**Requirement**
Pull out every line in the items below that contains the word "This". Case matters, so only lines with that exact capitalization count.

**Items**
════════
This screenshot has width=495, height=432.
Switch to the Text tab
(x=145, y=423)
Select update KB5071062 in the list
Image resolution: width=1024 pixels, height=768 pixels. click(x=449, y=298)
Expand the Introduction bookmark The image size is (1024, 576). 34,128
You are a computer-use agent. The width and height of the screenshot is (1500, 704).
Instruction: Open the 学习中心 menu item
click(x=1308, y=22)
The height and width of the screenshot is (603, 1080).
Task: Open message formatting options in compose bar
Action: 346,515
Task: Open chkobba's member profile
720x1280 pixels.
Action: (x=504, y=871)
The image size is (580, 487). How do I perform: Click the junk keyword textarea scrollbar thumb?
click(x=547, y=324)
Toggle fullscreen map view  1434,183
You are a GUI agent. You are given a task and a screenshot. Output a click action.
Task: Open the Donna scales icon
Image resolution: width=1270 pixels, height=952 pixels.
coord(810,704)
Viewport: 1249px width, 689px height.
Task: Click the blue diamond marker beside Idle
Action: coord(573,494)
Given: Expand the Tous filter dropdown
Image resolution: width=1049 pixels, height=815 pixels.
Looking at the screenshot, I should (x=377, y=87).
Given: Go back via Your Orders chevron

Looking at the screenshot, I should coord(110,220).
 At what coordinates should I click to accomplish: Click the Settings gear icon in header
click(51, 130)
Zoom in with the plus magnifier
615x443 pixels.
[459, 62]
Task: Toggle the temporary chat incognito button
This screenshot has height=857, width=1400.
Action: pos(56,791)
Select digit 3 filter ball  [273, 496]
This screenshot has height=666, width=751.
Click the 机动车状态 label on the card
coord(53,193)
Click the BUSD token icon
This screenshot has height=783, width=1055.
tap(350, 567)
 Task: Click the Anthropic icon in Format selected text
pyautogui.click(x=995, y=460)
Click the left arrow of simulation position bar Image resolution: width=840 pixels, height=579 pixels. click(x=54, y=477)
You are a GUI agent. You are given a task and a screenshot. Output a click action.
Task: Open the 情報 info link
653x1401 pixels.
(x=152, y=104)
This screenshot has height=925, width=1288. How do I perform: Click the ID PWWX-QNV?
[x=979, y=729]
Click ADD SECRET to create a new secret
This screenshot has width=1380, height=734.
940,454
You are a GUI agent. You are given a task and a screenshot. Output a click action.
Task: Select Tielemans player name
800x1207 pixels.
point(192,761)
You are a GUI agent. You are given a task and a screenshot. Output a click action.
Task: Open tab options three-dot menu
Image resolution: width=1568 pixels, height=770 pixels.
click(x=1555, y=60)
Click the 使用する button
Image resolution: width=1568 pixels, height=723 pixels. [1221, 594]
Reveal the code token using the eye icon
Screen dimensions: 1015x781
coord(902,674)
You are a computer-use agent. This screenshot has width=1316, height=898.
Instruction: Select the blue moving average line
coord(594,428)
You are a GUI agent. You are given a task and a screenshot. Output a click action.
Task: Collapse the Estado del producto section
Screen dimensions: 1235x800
════════
**Answer to the problem**
This screenshot has width=495, height=432.
This screenshot has height=857, width=1400.
This screenshot has height=666, width=751.
This screenshot has height=783, width=1055.
This screenshot has height=925, width=1288. How do I perform: Click the ID PWWX-QNV?
This screenshot has width=1380, height=734.
You are a computer-use agent. This screenshot has width=1316, height=898.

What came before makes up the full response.